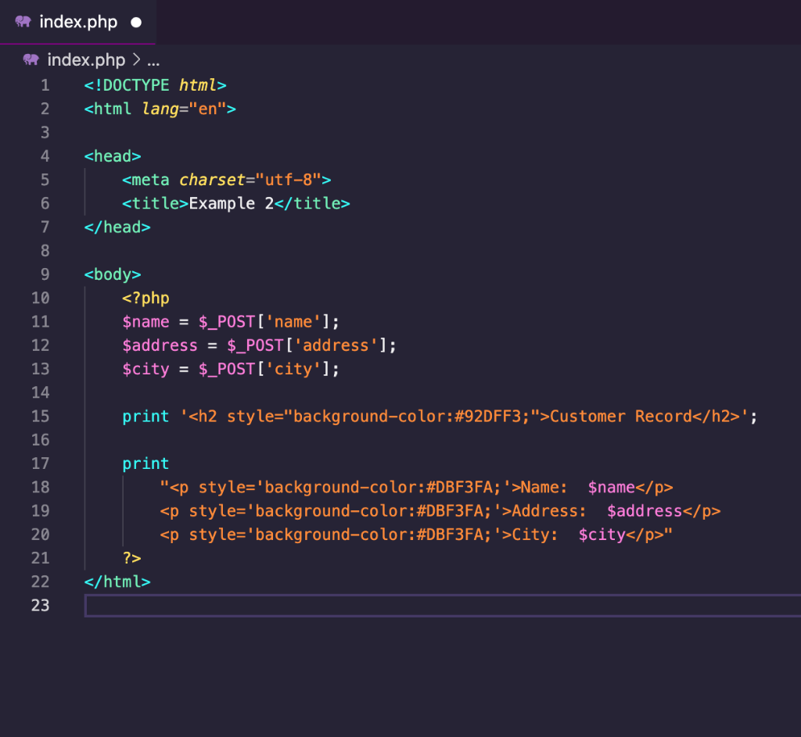Viewport: 801px width, 737px height.
Task: Click the PHP elephant icon in the breadcrumb bar
Action: (31, 59)
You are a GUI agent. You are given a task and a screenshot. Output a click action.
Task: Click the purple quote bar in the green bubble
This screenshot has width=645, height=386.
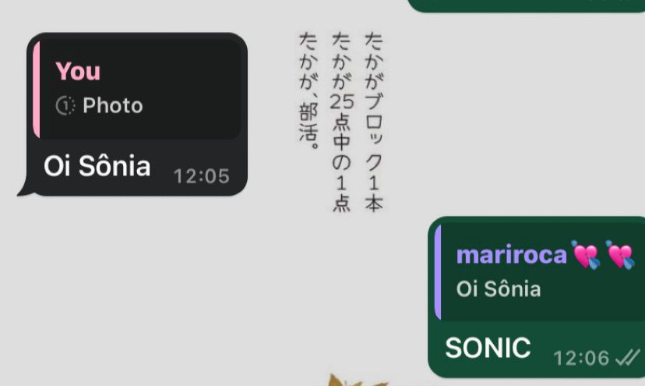(x=438, y=272)
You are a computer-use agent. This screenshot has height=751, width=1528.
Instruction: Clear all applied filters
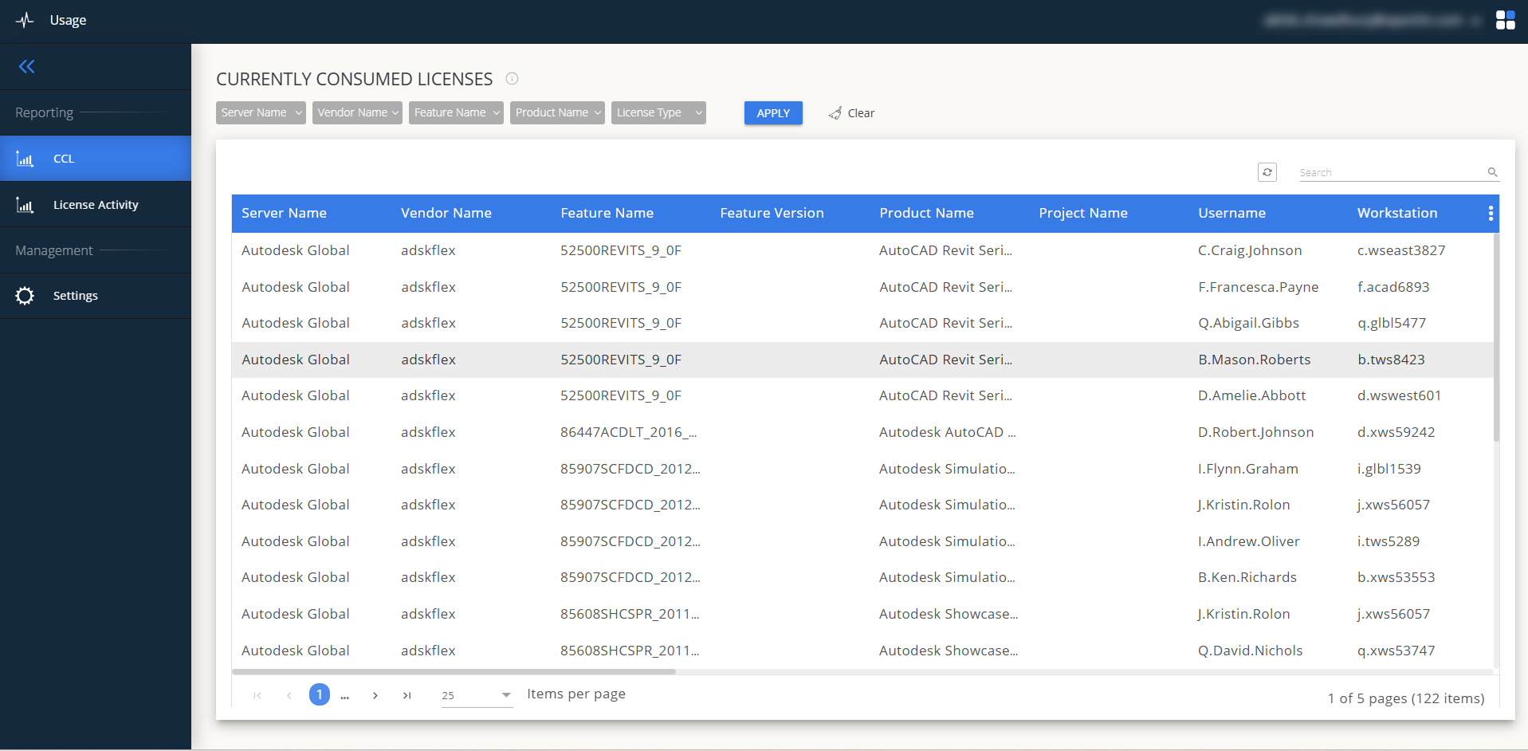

● **Task goal**
Starting with the line that holds "You are a GUI", return each line exactly through the final line of the entries above; pictures are not part of the output.

● **Output of the exercise**
You are a GUI agent. You are given a task and a screenshot. Output a click action.
Task: Click the purple quote bar in the green bubble
This screenshot has width=645, height=386.
(x=438, y=272)
You are a computer-use agent. This screenshot has height=751, width=1528.
Instruction: Clear all applied filters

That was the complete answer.